[Document excerpt]:
1kg small 'Detroit Dark Red' and 'Burpees Golden' beetroots, peeled

1 red onion

1 tbsp honey

2tbsp unfiltered olive oil

2 tbsp balsamic vinegar

250g precooked beluga lentils

1 handful beet leaves, finely shredded

1 orange - juice and rind

100ml crème fraîche

a few sprigs of mint and dill

- salt & pepper

  1. Cut the beetroot and onion into quarters. Arrange in a roasting tin and drizzle over the honey, olive oil and balsamic vinegar. Do not toss them together as the red beets will stain the yellow ones. Season with salt and pepper.
  2. Raost the beetroot in a preheated 200°C / gas mark 6 oven for 45 minutes until tender.
  3. Spoon the lentils onto a plate and arrange the beet leaves around them. Top with the roasted beetroot, drizzle with the orange juice and scatter over the herbs and orange rind.
  4. Serve with a dollop of crème fraîche and extra oil and vinegar. This salad is a match made in heaven with goats’ cheese or grilled mackerel.

Put off by beetroot’s earthy, soil-like flavour?

[Record set]:

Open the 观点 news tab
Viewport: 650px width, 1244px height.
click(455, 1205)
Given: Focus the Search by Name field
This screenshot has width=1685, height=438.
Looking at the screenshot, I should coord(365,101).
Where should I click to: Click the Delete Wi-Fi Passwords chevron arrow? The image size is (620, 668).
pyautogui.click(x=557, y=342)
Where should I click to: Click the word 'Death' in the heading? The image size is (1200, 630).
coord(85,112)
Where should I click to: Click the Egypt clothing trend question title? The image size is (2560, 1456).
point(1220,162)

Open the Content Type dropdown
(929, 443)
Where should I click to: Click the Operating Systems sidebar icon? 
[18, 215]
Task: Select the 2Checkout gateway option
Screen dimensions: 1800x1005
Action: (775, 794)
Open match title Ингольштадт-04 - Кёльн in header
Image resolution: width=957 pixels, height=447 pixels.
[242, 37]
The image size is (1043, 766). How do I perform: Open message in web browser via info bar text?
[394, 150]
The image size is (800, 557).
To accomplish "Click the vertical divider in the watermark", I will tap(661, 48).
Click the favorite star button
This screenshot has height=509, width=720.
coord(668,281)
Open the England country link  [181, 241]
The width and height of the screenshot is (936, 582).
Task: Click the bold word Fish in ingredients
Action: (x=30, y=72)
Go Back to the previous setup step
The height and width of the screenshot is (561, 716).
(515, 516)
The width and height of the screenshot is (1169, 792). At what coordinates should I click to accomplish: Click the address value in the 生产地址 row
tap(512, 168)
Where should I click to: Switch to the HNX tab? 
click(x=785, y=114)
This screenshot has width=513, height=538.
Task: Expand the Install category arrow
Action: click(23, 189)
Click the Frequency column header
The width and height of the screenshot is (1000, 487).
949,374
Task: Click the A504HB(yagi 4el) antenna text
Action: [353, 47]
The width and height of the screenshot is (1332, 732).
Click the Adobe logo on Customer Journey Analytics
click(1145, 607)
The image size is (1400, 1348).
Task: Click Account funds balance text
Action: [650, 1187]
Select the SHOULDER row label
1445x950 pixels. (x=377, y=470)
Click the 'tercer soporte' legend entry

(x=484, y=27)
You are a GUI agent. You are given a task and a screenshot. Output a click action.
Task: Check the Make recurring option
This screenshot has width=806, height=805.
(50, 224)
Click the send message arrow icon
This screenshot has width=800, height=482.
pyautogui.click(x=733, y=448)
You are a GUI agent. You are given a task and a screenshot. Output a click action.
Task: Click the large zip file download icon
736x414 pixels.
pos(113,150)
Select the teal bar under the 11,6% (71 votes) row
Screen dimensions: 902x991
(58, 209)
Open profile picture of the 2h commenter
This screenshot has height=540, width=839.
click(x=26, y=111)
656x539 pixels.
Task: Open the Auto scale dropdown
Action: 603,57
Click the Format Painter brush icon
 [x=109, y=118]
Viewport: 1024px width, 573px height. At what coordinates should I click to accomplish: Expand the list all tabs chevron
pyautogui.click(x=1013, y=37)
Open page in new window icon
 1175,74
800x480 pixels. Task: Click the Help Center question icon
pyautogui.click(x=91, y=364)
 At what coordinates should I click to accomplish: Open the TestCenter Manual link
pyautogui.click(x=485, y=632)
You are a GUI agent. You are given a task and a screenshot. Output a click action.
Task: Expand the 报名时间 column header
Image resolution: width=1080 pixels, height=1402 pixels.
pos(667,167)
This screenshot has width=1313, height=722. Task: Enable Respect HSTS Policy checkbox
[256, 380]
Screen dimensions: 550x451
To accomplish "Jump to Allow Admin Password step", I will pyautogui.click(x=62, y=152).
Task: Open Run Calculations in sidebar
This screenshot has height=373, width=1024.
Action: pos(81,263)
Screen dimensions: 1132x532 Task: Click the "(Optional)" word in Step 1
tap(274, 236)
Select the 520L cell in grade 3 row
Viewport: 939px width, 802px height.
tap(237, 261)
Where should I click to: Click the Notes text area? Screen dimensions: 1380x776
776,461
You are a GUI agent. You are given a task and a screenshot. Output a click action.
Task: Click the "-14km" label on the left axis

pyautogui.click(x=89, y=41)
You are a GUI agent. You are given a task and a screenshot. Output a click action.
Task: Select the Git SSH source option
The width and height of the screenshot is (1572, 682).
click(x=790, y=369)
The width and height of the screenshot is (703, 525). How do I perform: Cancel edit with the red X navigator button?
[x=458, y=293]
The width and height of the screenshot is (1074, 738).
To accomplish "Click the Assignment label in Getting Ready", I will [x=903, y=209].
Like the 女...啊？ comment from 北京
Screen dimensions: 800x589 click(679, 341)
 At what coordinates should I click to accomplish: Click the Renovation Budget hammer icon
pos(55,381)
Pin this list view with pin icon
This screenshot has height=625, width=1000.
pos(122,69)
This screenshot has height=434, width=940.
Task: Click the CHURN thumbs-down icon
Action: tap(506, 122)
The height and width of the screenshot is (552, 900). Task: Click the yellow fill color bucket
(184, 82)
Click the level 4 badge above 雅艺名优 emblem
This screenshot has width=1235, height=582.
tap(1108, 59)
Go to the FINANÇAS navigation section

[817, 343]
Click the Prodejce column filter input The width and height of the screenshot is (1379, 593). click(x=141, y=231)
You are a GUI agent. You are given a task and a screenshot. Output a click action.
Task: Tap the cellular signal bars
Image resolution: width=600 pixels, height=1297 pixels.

[Assignment]:
Print the part of the beetroot recipe starting with "2. Raost the" and going on through "earthy, soil-like flavour?".

[Task response]:
2. Raost the beetroot in a preheated 200°C / gas mark 6 oven for 45 minutes until tender.
  3. Spoon the lentils onto a plate and arrange the beet leaves around them. Top with the roasted beetroot, drizzle with the orange juice and scatter over the herbs and orange rind.
  4. Serve with a dollop of crème fraîche and extra oil and vinegar. This salad is a match made in heaven with goats’ cheese or grilled mackerel.

Put off by beetroot’s earthy, soil-like flavour?